▶ EXERCICE 1
Répondez aux questions suivantes à partir du texte sur Gaspard Marnette.
(a) Quel terme revient souvent sous la plume d'Havelange pour cerner les relations de Gaspard avec son environnement ?
(b) Que portait Gaspard à la procession ?
(c) À quel rythme la Chronique de Gaspard était-elle tenue ?
▶ EXERCICE 2
Reprenez le texte sur Gaspard Marnette après sa dernière phrase et poursuivez-le.

▶ TEXTE À LIRE
◆ ◆ ◆ ◆ ◆ ◆ ◆
Havelange se réclame d’une méthode à consonance phénoménologique, voulant que, face à n’importe quel énoncé, l’historien-ethnologue se laisse affecter et découvre ce qui est, à chaque fois, un paysage mental et sentimental se dévoilant. Paysage est le terme qui reviendra souvent sous la plume d’Havelange pour cerner le faisceau des relations à travers lesquelles son Gaspard s’inscrit dans un environnement.

Gaspard Marnette fut donc un ouvrier “en chambre”, allant au bout d’un temps vendre ses crosses de fusil à le ville. Il fut un des rares en son village à bénéficier d’une instruction élémentaire qui se traduit dans l’aisance affichée par son écriture. Pour Gaspard, Vottem fut un monde complet dont le célibataire endurci qu’il était enregistrait toutes les vibrations. Il fréquenta beaucoup l’église et se lia d’amitié avec le curé des lieux. Ainsi Gaspard portait bannière à la procession, lisait un quotidien d’inspiration catholique, fut un homme d’ordre. Rien chez lui, comme on voit, d’un prolétaire en révolte. Et peu chez lui qui puisse générer la sympathie du lecteur : il est trop vertueux pour cela. Mais qui a longuement parcouru ses écrits minutieux est gagné par tout un respect pour sa personne.

Carl Havelange, Gaspard. Une écriture ouvrière au XIXe siècle © Presses du réel

Plaisante à lire, la Chronique de Gaspard fut tenue dimanche après dimanche à partir des notes de la semaine. Comment en faire plus quand le travail attend ? Et déjà ici une remarque. Gaspard parle de tout ce qui arrive au village et dans la paroisse mais il ne dit rien de son travail ouvrier alors qu’il œuvre ans un domaine qui fit la gloire de la région liégeoise, la fabrique des armes.

En revanche, Gaspard est donc attentif au moindre événement survenant dans l’espace clos du village. Écart lui-même, Gaspard fonctionne au gré des écarts qui surviennent à sa vue. En particulier, il sera attentif à ce qui scande l’espace villageois et délimite les territoires locaux. « Il y a des haies et il y a des puits, note Carl Havelange, où l’on a vu tomber déjà, sans coup férir, des femmes parachutes. Les haies dessinent le paysage à l’horizontale, les puits à la verticale. Ils plongent dans les profondeurs. » (p. 106). Mais, pour rassurante qu’elle soit, cette syntaxe villageoise peut faire aussi bien des haies et puits des lieux de drame. Ainsi des voleurs qui emportent leur butin par les trous percés dans les haies. Ainsi des luttes pour la maîtrise d’un puits dans lequel on peut aussi se noyer de désespoir.
◆ ◆ ◆ ◆ ◆ ◆ ◆
▶ EXTRAIT DE DONNÉES
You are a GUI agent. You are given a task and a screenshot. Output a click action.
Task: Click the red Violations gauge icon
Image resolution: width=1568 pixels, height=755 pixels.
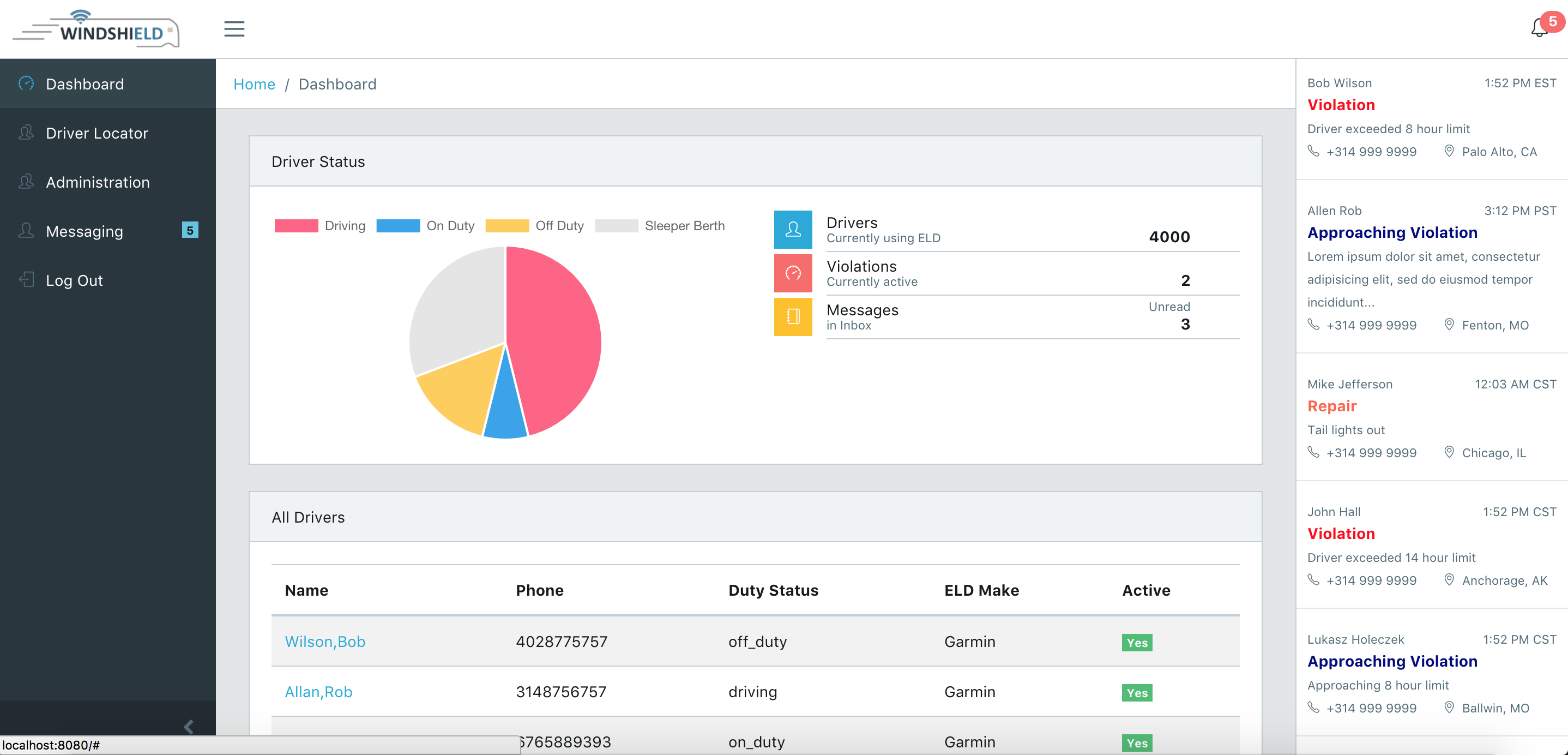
◆ ◆ ◆ ◆ ◆ ◆ ◆
▶ BONNE RÉPONSE 1
(a) Le terme « paysage ».
(b) La bannière.
(c) Dimanche après dimanche, à partir des notes de la semaine.

▶ BONNE RÉPONSE 2
Il est par ailleurs chez Gaspard un côté statisticien. Ce fin observateur répète et dénombre. Tant de cabarets au village et tous fréquentés lors des événements marquants. Tant de femmes et jeunes filles portant chapeau. Et que dire des adultères et des débauches ici pieusement inventoriés ? Car Vottem connaît plus d’un ménage à trois, scandalisant l’armurier abstinent. Et Gaspard n’est jamais avare d’anecdotes et portraits. Ainsi de la folie qui gagne le curé lorsqu’il s’en prend à ses ouailles en chaire de vérité. Ainsi du jour où Gaspard emmena ses parents à la ville pour qu’ils soient tirés en photo.

Sur les pas de son personnage, Carl Havelange décrit magnifiquement une façon d’être au monde dont le grand principe est la mitoyenneté, « une mitoyennté complexe où se croisent et se heurtent les dimensions de l’identité et de la fatalité, les circonstances, les histoires, les pouvoirs, les vouloirs, les références et les modèles. » (p. 123). Découvrons donc ce Gaspard qui fut le grand régisseur de toute une mitoyenneté locale. Il s’y révèle en aristocrate de la plume.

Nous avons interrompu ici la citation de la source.